Engage students by simulating hydrogen fusion using simple classroom materials. Hands-on experiences help learners visualize how protons combine to form helium and release energy.
Collect items like colored balls, paper circles, or building blocks to stand in for protons, neutrons, and electrons. Visual props make abstract nuclear processes tangible for students.
Organize students into small groups, giving each member a particle card (proton, neutron, positron, neutrino, or photon). Role-playing brings the fusion steps to life and encourages participation.
Guide students as they physically combine and rearrange their props to mimic fusion reactions—merging protons, creating deuterium, forming helium-3, and producing helium-4. Pause after each step to identify what is released (energy, positrons, neutrinos).
Facilitate a conversation about what students observed, focusing on how energy and new elements are created in stars. Connecting the simulation to real astrophysics deepens understanding and retention.
Hydrogen fusion is the process where hydrogen nuclei (protons) combine to form helium nuclei inside stars, like the Sun. This reaction releases large amounts of energy, which powers stars and provides the light and heat essential for life on Earth.

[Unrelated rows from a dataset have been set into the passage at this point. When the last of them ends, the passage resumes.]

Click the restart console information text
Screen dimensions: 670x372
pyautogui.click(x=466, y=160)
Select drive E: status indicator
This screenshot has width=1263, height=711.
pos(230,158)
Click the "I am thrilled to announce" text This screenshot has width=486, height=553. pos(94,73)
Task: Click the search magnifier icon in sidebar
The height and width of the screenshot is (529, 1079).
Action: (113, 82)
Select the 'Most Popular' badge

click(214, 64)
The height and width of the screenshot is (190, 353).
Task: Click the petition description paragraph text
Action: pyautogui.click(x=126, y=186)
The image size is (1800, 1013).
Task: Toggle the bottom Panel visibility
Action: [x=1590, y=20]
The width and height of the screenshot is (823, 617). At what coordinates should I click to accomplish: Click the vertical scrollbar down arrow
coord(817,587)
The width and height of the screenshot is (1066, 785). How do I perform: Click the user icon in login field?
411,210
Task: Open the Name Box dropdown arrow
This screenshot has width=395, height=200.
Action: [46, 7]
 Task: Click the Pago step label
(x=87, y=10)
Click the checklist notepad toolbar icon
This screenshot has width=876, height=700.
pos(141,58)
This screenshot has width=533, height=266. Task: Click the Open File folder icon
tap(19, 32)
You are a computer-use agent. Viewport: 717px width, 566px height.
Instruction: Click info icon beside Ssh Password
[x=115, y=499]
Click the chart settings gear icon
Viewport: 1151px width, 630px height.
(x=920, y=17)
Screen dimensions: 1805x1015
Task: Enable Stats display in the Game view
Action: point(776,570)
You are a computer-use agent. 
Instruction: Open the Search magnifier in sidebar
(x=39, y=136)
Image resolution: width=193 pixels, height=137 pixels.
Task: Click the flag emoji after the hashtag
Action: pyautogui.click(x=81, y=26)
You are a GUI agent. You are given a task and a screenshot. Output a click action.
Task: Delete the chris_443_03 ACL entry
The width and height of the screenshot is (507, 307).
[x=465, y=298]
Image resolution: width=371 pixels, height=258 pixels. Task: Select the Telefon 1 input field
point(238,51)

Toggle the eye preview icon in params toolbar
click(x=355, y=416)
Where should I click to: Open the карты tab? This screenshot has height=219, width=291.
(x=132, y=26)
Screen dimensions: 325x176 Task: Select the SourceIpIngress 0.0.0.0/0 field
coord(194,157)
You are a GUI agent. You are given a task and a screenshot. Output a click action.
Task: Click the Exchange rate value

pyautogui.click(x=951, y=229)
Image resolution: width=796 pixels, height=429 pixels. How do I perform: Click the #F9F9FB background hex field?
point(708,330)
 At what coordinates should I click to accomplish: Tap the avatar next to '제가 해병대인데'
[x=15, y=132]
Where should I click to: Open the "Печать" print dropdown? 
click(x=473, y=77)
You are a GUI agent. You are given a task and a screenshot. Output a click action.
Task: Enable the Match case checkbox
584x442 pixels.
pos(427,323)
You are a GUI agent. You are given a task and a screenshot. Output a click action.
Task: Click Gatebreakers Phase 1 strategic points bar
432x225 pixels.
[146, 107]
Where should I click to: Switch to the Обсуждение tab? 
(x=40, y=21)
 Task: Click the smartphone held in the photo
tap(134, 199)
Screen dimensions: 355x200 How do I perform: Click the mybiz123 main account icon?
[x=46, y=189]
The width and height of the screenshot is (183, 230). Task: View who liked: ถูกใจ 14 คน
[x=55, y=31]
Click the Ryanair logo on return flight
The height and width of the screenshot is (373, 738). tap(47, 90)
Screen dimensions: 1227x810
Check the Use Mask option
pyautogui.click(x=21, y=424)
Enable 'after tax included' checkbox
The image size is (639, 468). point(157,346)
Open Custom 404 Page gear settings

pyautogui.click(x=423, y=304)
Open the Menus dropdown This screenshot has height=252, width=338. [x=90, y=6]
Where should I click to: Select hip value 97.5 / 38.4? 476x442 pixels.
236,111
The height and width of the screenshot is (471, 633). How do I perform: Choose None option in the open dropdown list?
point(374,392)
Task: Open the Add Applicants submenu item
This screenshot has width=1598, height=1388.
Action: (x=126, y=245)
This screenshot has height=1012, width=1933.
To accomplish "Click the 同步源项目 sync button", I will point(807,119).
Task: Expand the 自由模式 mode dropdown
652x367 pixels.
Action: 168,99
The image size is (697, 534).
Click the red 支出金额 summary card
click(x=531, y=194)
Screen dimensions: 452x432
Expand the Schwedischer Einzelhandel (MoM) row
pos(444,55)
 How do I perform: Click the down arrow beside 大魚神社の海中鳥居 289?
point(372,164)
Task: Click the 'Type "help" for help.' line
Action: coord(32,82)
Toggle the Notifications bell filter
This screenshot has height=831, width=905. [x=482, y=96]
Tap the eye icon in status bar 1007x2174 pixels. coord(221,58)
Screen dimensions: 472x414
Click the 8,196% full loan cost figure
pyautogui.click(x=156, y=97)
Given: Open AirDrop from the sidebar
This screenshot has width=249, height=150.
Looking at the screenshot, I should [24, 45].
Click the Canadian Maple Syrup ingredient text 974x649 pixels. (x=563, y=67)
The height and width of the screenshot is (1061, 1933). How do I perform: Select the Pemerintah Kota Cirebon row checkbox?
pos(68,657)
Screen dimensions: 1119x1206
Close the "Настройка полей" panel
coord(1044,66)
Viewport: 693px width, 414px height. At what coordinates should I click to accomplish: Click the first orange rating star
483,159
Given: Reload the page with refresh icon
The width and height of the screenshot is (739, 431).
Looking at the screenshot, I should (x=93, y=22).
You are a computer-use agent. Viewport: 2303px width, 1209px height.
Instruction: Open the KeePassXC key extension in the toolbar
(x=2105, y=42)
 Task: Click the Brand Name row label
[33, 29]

Students can create a storyboard diagram showing each stage of hydrogen nuclei fusing into helium. Use shapes for particles, arrows for reactions, and include a key to explain symbols. Highlight the release of energy, neutrinos, and positrons at each step.
The main steps are: 1) Two protons fuse to form deuterium, releasing a neutrino and positron; 2) Deuterium fuses with another proton to make helium-3, releasing a positron; 3) Two helium-3 nuclei combine to form helium-4, releasing two protons. Energy is released at each stage.
Neutrinos and positrons are byproducts of the nuclear fusion process. Their release helps conserve energy, charge, and other quantities in reactions, and they provide evidence fusion is happening inside stars.
Fusion in stars creates elements up to iron (Fe) by combining lighter nuclei. In contrast, neutron capture reactions in supernovae make elements heavier than iron, using a burst of neutrons when massive stars explode.